Use the newspaper name as the source, then add the URL. Don’t add a retrieval date unless your instructor asks for it.
Magazine Articles
Many magazine sites show a clear date. Use year, month, and day when it’s given.
Use the magazine name as the source, then add the URL for online pieces. For print pieces, include the volume, issue, and pages when you have them.
Articles On General Websites
Start the same way: author, date, title. Then list the website name as the source and add the URL.
If the site name and the author are the same group, skip repeating the site name.

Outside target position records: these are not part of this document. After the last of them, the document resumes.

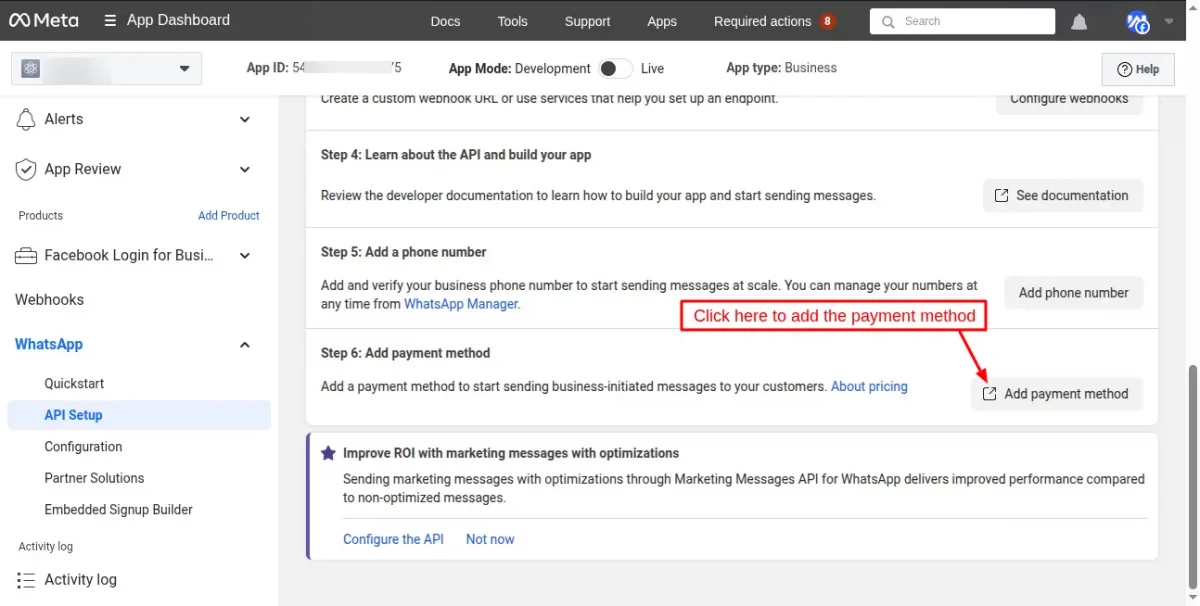Screen dimensions: 1200x606
Task: Toggle App Mode from Development to Live
Action: click(x=615, y=68)
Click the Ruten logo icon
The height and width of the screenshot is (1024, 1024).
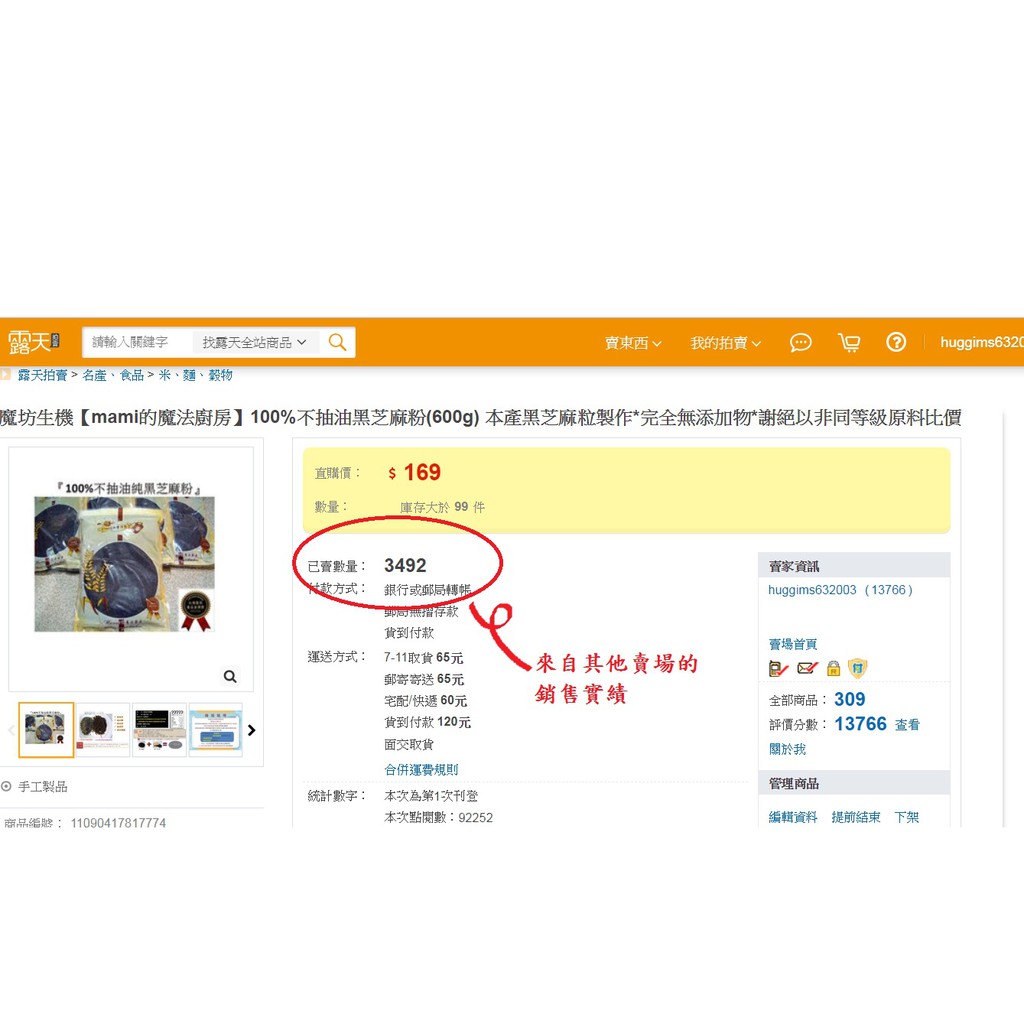pyautogui.click(x=33, y=342)
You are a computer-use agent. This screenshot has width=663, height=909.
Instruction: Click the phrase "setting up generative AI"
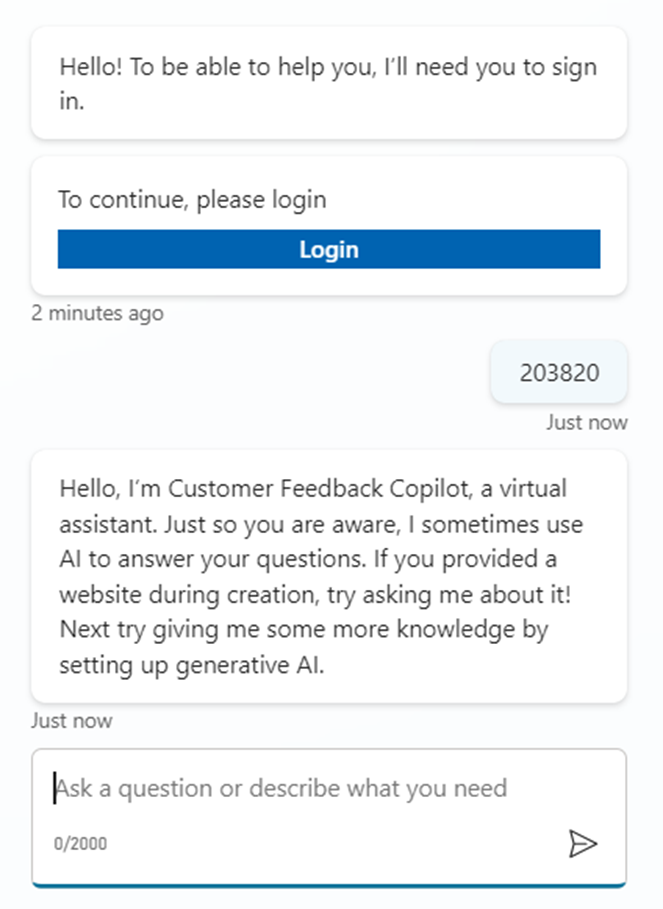192,666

That avoids a clunky double label.
Articles From Databases
For most academic articles, you don’t list the database. Use the DOI when it exists. If there’s no DOI and the article has a public, stable URL, use that URL.
If the only path is a database and the link won’t work for readers, your reference list entry may end at the journal and page details. Ask your instructor if they want a database name for your course.
Tricky Details That Cause Lost Points
Most citation errors come from a handful of spots: author names, capitalization, italics, and links. Fix these and your references look clean right away.
Use the checklist below when your brain is tired and you just want to finish.
Author Names With Prefixes And Particles
Some last names include prefixes like “van,” “de,” or “al-.” Keep them with the last name as the source prints them.
If you’re unsure, use the article PDF header or the journal’s author list page as your tiebreaker.
Group Authors And Abbreviations
When an agency or organization is the author, spell it out in the reference list. In your text, you may introduce an abbreviation on first mention, then use it later in the paper.
Keep the reference list version spelled out so it’s clear who created the work.
No Date, No Problem
If there’s no date, use “n.d.” in the date spot. Then make the URL do more work by pointing to the exact page.
Don’t invent a year from a copyright line unless the page labels it as the publication date.
DOI Formatting
A DOI is not the same as a database link. Use the https://doi.org/ form, not “doi:” and not a publisher’s redirect that hides the DOI.
Don’t add a period after the DOI link. That final dot can break the link when a reader clicks it.
| Problem Spot | What To Do | Quick Check |
|---|---|---|
| Missing author | Move the title to the author spot | Reference starts with title words |
| Wrong title case | Switch article titles to sentence case | Only first word capped |
| Italics off | Italicize journal name and volume only | Issue number not italic |
| Broken DOI | Use https://doi.org/ plus the DOI string | No period at the end |
| Database-only link | Use DOI; else omit the database URL | Link works without login |
| Too many authors in text | Use “et al.” for three or more | First author only in text |
| Mismatch between text and list | Match author spelling and year | Same author-year pair |
Last Checks Before You Turn It In
Right before you submit, read your references top to bottom like a reader. Ask one question: can someone else find each article from this line?
Then do one last sweep for spacing, commas, and parentheses. A clean list signals care. That’s it. You’re set.
If you need a reference for a new source type, return to the four blocks: author, date, title, source. That pattern keeps working.
And if you’re stuck between two options, pick the one that helps a reader locate the work with the least friction.